This year, the motto reflects the extent to which the day is fully focused on the pandemic: While many countries are trying to return to a pre-pandemic daily routine, the care situation in hospitals remains difficult. The pandemic not only claimed the lives of nurses in the initial phase, because not enough protective equipment was available and there was also no vaccination yet. Many nurses have now also given up their profession out of exhaustion or frustration, or because the support in politics and society that still existed in the spring of 2020 is lacking.
Furthermore, demographic change will hit the nursing profession twofold in the coming years.

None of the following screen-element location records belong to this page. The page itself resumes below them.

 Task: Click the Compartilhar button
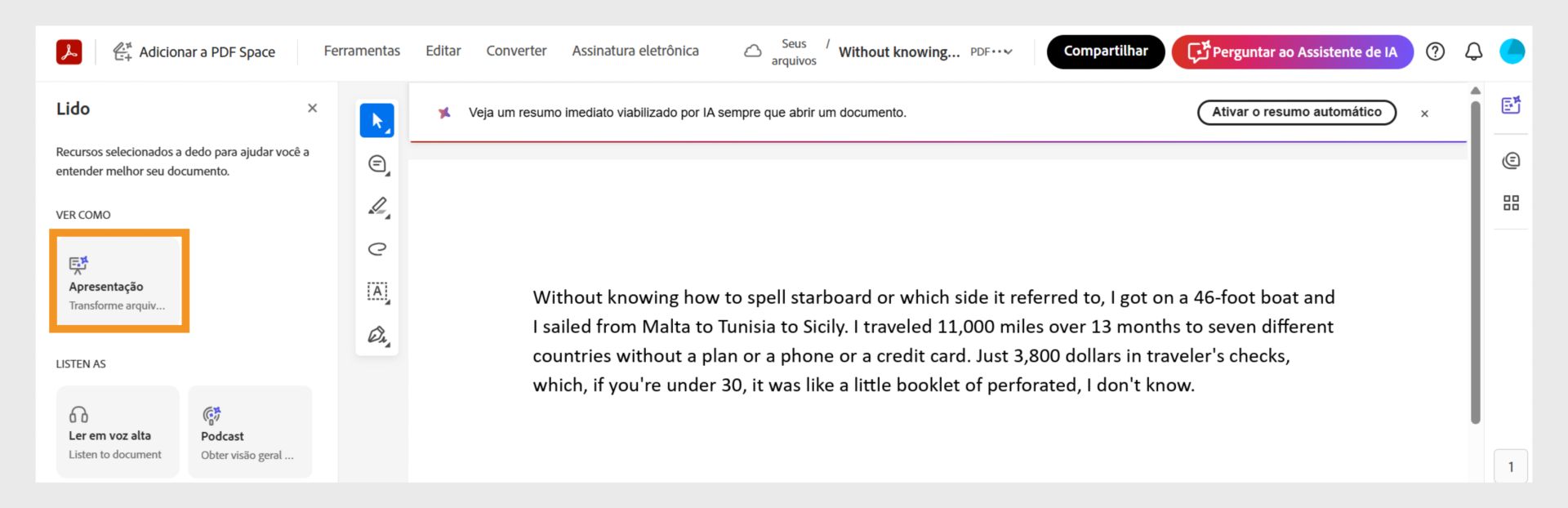(1106, 51)
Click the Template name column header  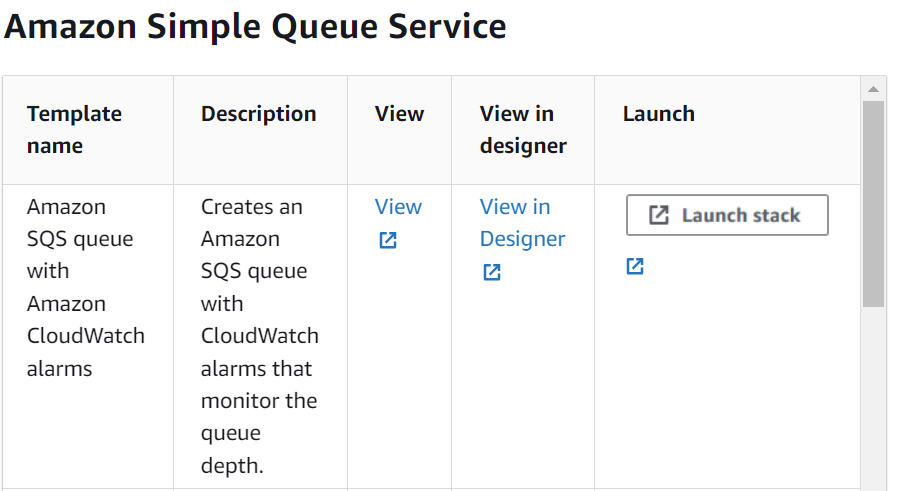coord(74,130)
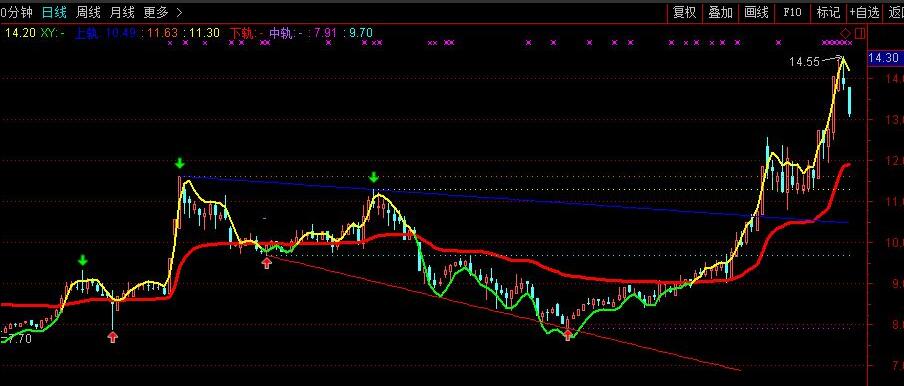Select the 日线 daily chart tab
The height and width of the screenshot is (386, 904).
pos(54,12)
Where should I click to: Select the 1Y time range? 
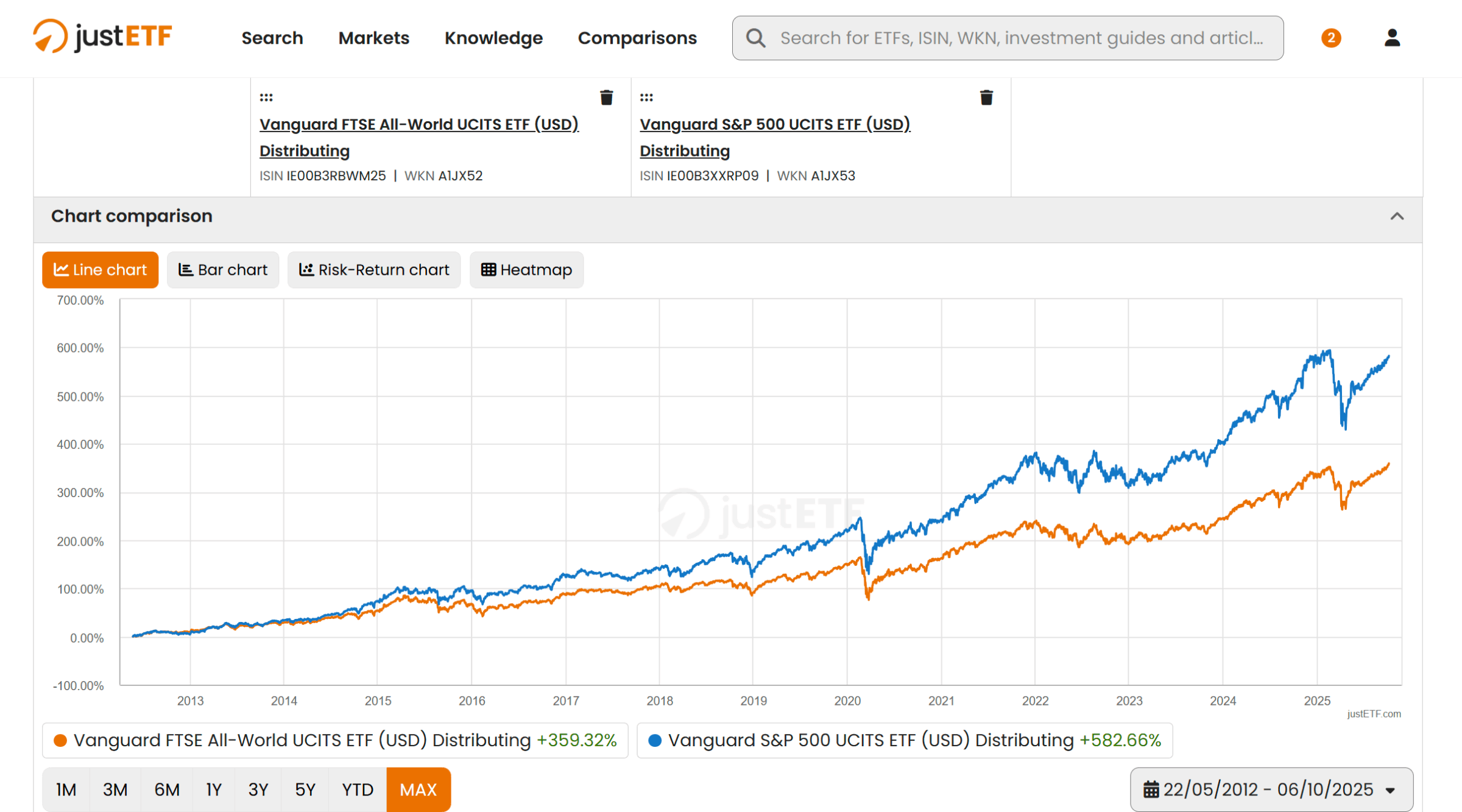pyautogui.click(x=213, y=789)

More elderly people will need more care, both in hospitals and in nursing facilities or at home. In addition, more caregivers will leave the profession due to age than will join it.
All the more reason, therefore, for us as a society to listen to the voices of nurses in order to keep health systems around the world efficient or to make them more efficient. After all, the nursing professions represent the basis of medical care, without which no effective therapy can be carried out.
Improvements in working conditions are needed to support nurses. Even in the years leading up to the pandemic, a decline in the number of nursing staff was evident. The pandemic exacerbated the problem, with entire wards severely understaffed due to numerous absences. In extreme cases, missing staff had to be replaced by nurses from other disciplines or those who had not yet completed their training. In addition, a fairer payment for nurses is in order, one that does justice to the high responsibility of the profession and the requirements.
Those who want to support nurses can join the campaign around International Nurses Day on social media using the hashtags #IND2022 and #VoiceToLead. Nursing associations, hospitals and unions are also organizing local campaigns to provide political support for the demands of nursing.